--- Problem statement ---
For the lines from the one with "The height and width of the screenshot is (360, 467)." to the end of the listing below, both ends included, give an exact copy and nothing more. Do not copy pictures.
::::
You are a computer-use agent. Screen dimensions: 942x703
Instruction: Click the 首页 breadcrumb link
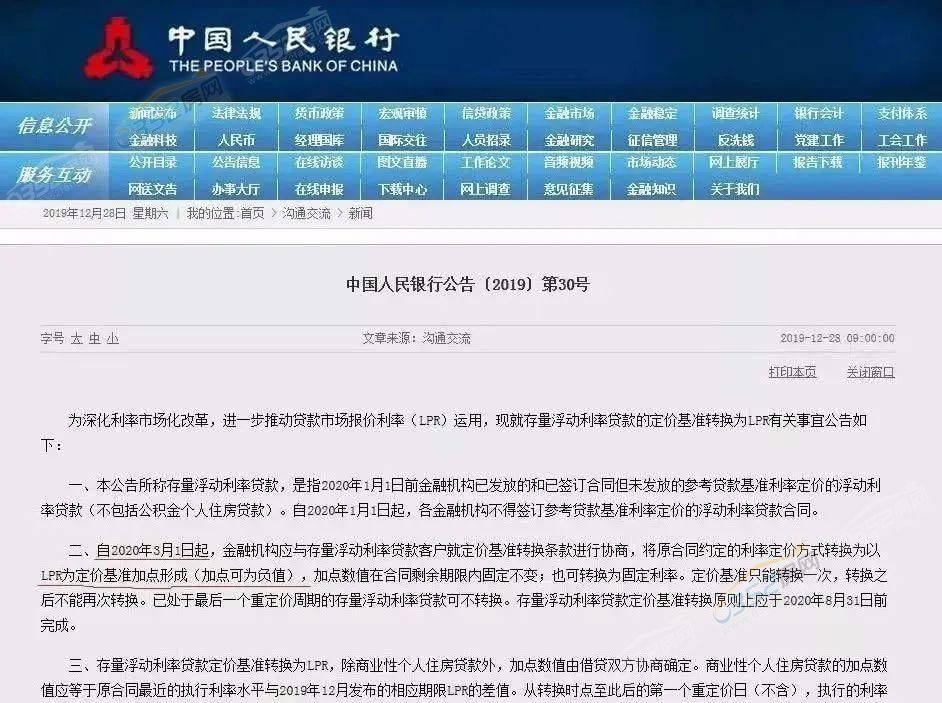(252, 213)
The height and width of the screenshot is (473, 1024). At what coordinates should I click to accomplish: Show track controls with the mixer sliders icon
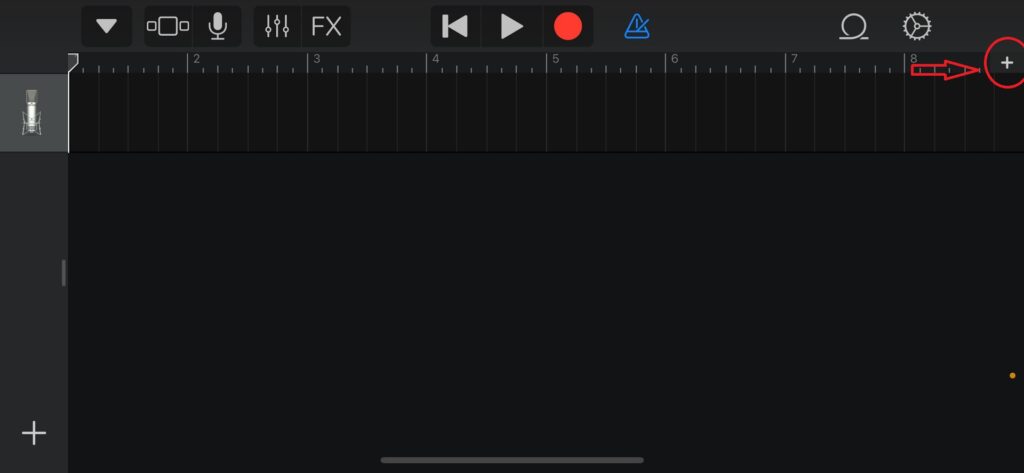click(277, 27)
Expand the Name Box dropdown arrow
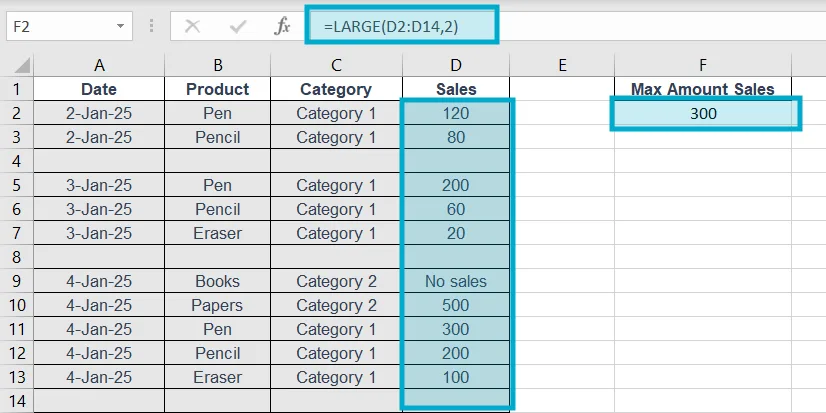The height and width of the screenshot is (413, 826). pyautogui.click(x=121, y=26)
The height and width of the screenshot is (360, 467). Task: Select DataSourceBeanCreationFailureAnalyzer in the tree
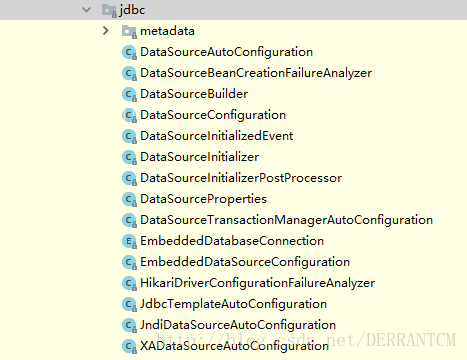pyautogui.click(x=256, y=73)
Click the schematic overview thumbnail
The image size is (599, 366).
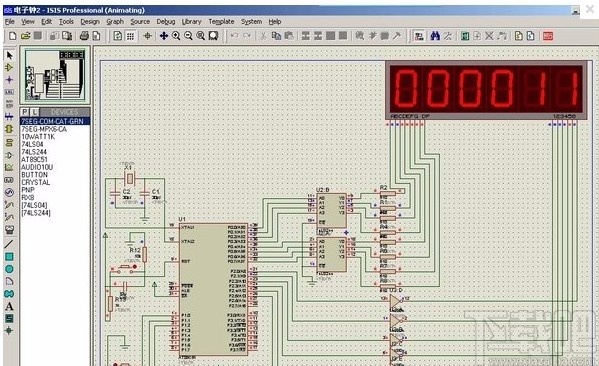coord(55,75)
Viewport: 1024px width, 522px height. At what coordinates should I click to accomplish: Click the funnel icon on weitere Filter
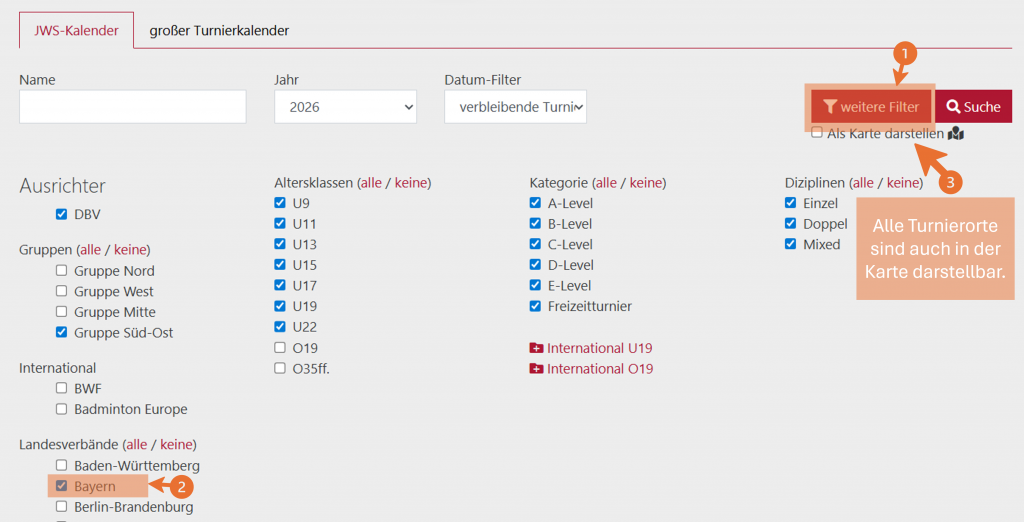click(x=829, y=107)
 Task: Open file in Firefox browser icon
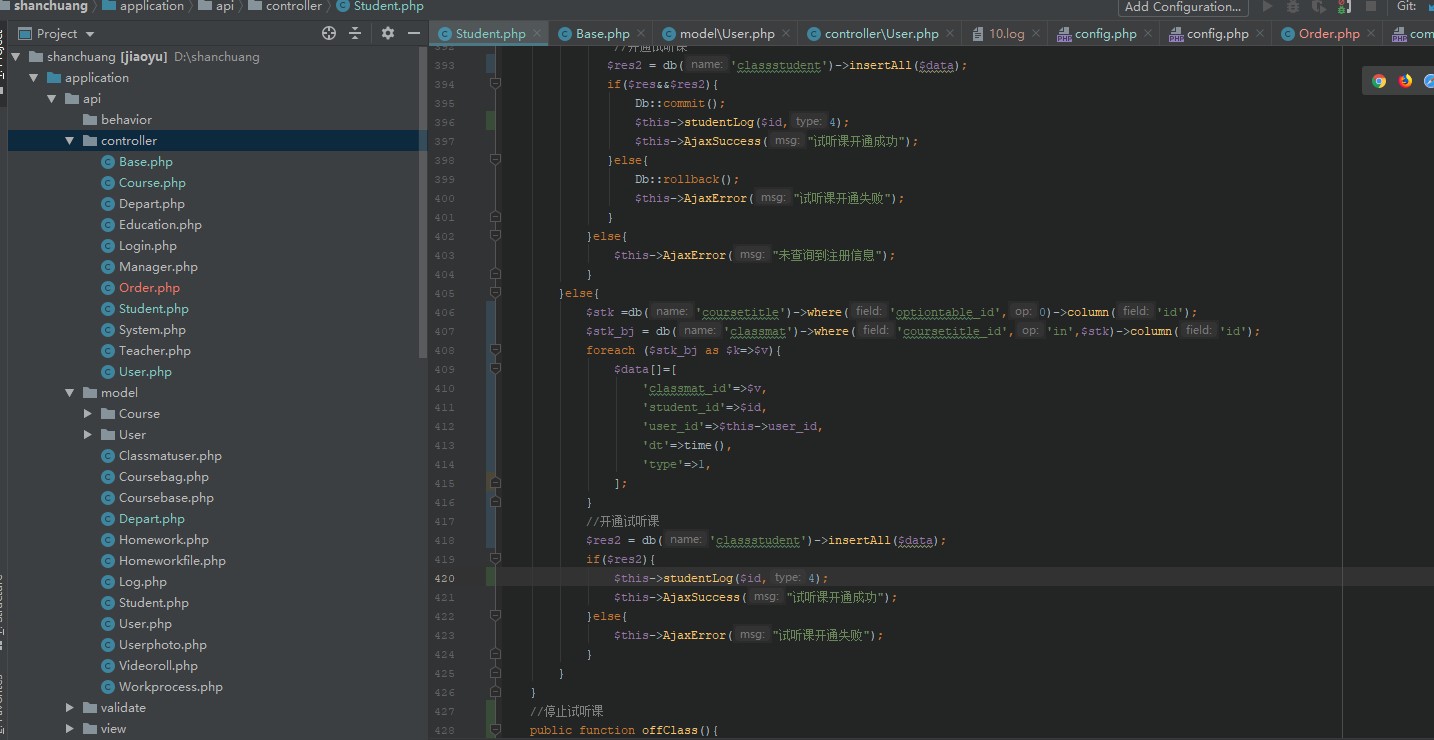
::::
--- The answer ---
The height and width of the screenshot is (360, 467). Task: Select DataSourceBeanCreationFailureAnalyzer in the tree
pyautogui.click(x=256, y=73)
Click the schematic overview thumbnail
The image size is (599, 366).
coord(55,75)
Viewport: 1024px width, 522px height. At what coordinates should I click to accomplish: Click the funnel icon on weitere Filter
click(x=829, y=107)
 Task: Open file in Firefox browser icon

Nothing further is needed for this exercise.